Figure 6 Infiziertes und sauberes Plug-In

Figure 6 Infiziertes und sauberes Plug-In

Wer auf Details -> Im Store ansehen klickt, kann mehr über die Erweiterungen erfahren.

Figure 7 Saubere Variante von „Make a GIF“

Figure 7 Saubere Variante von „Make a GIF“

Figure 8 Infizierte Variante von „Make a GIF“

Figure 8 Infizierte Variante von „Make a GIF“

  1. Den Computer mit einer zuverlässigen Antiviren-Software scannen:

Wer sicher gehen möchte, sollte den kostenlosen ESET Online Scanner ausprobieren.

Fazit

Momentan verbreitet sich der bösartige Facebook-Scam mit einer sehr hohen Erfolgsrate. Ausgehend von dieser Kampagne besteht ein hohes Potenzial, dass zukünftig noch andere, leistungsfähigere Malware mit neuen Fähigkeiten verbreitet wird.

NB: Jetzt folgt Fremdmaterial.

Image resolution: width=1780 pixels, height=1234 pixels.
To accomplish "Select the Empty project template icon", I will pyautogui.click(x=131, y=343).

Aus diesem Grund raten wir den Nutzern, sehr vorsichtig zu sein wenn sie auf verdächtige Links klicken wollen, die unterschiedliche oder unvollkommene Sprache verwenden oder Freunde ohne Grund markieren usw. Beim Versuch YouTube Videos anzusehen, sollten niemals zusätzliche Erweiterungen heruntergeladen werden.